There were a few chants of “Ali!” as the cars left, but most were quiet and reverent as the champ went by.
Seventeen cars make up the procession, including the hearse carrying Ali.
After the procession, which is expected to take about 90 minutes, Ali’s body will be buried in a private ceremony at Cave Hill Cemetery in Louisville.
In keeping with Islamic tradition, “Ali” will be the single word inscribed on the headstone for the boxing superstar, Gunnell said.
Former heavyweight champion Mike Tyson was added to serve as a pallbearer for Muhammad Ali.
He had to take a red-eye flight from Las Vegas to be in Louisville on Friday, according to Ali family spokesman Bob Gunnell.
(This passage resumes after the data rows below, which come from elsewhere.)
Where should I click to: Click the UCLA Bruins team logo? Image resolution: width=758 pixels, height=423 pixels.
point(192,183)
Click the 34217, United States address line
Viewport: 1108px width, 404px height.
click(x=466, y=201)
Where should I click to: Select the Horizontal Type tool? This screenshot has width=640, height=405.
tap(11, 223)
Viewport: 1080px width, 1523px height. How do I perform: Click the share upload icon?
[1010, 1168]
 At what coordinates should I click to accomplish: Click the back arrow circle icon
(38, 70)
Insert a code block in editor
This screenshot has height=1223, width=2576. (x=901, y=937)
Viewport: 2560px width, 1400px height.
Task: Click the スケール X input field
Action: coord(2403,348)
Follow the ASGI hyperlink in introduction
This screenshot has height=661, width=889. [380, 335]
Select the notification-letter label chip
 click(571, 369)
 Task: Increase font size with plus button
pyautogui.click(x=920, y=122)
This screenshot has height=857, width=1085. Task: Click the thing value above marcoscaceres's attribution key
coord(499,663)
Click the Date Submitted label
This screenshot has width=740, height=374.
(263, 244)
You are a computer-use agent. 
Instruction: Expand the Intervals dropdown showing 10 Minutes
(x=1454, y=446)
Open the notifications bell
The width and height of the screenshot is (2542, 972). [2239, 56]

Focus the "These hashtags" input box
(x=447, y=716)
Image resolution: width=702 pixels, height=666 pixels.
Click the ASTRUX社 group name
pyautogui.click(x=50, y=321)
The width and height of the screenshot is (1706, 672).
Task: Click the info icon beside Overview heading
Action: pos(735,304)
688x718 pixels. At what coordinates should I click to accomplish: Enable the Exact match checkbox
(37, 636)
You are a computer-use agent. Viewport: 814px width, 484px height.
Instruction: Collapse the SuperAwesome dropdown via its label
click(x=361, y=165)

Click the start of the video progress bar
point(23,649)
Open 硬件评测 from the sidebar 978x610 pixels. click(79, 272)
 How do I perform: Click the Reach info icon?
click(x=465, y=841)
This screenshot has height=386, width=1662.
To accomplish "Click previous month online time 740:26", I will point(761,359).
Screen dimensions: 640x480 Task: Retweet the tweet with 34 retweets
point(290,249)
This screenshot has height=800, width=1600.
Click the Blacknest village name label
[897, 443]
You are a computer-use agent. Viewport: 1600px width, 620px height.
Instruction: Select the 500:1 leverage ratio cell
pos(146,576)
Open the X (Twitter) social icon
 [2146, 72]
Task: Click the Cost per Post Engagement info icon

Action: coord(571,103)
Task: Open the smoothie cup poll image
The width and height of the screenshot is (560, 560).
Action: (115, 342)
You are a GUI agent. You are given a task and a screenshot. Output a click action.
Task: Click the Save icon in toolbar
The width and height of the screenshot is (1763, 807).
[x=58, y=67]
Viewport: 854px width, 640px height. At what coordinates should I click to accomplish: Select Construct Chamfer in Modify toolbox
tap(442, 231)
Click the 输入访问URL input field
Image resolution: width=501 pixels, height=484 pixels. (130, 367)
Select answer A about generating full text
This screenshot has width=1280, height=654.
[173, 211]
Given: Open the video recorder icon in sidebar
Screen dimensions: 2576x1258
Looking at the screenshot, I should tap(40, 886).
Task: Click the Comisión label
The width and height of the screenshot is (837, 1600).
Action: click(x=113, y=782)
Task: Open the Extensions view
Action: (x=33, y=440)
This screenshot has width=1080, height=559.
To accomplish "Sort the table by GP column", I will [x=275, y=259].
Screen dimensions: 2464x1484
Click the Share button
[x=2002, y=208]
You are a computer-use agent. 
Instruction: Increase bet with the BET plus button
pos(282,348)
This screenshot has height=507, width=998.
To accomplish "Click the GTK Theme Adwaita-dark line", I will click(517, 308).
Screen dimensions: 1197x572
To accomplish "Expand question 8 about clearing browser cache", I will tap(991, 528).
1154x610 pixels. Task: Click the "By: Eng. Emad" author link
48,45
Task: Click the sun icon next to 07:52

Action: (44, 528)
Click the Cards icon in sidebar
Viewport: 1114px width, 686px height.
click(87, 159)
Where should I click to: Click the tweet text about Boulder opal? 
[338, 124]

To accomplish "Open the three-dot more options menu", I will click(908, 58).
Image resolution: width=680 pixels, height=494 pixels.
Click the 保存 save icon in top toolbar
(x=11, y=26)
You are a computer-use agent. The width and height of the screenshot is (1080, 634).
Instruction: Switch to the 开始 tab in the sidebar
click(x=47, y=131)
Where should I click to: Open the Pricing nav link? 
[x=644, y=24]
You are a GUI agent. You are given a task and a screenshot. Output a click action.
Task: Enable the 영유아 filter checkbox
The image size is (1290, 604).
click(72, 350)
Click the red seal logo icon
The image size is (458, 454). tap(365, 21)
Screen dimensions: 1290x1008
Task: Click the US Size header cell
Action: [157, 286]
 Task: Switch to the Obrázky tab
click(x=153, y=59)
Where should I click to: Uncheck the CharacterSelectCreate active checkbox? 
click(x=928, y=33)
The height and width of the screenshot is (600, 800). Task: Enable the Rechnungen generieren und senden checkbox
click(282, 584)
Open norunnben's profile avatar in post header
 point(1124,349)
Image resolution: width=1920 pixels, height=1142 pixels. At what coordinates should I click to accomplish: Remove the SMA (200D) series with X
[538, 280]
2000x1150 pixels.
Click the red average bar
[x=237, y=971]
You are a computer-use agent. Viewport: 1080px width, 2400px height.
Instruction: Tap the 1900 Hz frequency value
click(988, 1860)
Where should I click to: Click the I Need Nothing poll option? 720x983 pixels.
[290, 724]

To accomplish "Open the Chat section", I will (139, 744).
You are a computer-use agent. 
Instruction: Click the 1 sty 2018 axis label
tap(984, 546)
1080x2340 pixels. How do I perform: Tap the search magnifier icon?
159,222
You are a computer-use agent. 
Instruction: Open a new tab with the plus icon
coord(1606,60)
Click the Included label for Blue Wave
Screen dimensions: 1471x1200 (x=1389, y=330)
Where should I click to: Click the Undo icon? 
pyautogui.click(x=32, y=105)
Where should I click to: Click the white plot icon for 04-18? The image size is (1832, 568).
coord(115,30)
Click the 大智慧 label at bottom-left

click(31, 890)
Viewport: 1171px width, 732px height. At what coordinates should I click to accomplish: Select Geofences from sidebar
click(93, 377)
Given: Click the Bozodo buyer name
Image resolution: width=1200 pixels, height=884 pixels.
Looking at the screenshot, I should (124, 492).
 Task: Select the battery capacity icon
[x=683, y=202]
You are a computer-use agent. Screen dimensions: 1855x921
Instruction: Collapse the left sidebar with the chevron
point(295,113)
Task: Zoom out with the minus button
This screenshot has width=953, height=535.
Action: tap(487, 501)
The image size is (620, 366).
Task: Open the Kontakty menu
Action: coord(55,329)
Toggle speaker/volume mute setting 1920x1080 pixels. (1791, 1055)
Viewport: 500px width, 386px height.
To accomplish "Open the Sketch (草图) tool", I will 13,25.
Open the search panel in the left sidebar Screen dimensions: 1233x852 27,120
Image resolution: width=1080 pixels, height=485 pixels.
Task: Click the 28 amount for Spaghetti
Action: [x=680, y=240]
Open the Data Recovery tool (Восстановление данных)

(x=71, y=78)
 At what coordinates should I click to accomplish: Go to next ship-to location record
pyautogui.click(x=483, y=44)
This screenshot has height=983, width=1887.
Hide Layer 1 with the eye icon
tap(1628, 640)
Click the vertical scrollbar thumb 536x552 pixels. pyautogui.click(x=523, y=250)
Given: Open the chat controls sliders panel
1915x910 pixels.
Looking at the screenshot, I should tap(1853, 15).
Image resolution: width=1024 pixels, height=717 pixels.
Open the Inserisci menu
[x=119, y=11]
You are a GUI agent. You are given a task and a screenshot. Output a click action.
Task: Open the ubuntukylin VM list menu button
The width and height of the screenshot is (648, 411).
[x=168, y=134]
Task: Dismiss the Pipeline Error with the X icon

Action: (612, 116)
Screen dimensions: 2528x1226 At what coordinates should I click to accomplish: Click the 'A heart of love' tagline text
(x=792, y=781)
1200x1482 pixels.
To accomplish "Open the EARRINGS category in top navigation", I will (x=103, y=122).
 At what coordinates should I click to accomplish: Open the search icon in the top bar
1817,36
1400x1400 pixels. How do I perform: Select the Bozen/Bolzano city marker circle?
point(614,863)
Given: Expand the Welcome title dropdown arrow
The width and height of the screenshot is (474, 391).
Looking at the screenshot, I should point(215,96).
Gunnell said Tyson wasn’t sure whether he would attend the service because of a prior commitment.
He said Tyson was highly emotional when he learned of Ali’s death and wasn’t sure whether he could handle the emotions of Ali’s memorial.
Other pallbearers include former heavyweight champion Lennox Lewis, actor Will Smith and members of Ali’s family.
Ali’s cherry-red casket, draped in an Islamic shroud, was loaded into a hearse and the pallbearers left the funeral home in a double file.
Ali’s nine children, his wife, two of his ex-wives and other family members joined the motorcade.
A public memorial service for Ali will be held at the KFC Yum! Center at 2 p.m. ET Friday.
Speakers expected for the memorial service include former President Bill Clinton, actor Billy Crystal, journalist Bryant Gumbel, Ali’s daughter Maryum Ali and representatives from multiple faiths.
President Barack Obama was unable to make the trip because his daughter Malia is graduating from high school.
Valerie Jarrett, a senior White House adviser, planned to read a letter Obama wrote to Ali’s family at the service.
About 300 celebrities and dignitaries will be among the 15,500 in the crowd, Gunnell said.
Turkish President Recep Tayyip Erdogan left the United States prior to the memorial service.
He and Jordan’s King Abdullah were scheduled to speak at the funeral but lost their spots when other speakers were added later.
On Thursday, the Jenazah, a traditional Muslim funeral prayer service, was held at Freedom Hall in Louisville.
About 6,000 people were scanned in for the service of the 15,000 tickets that were distributed, according to Kentucky State Fair Board spokeswoman Amanda L. Storment.
After the public prayer service, Ali’s family observed a private funeral.
Ali, a three-time heavyweight champion, died June 3 in the Phoenix area at age 74.
He designed the two-day memorial in exacting detail years before his death.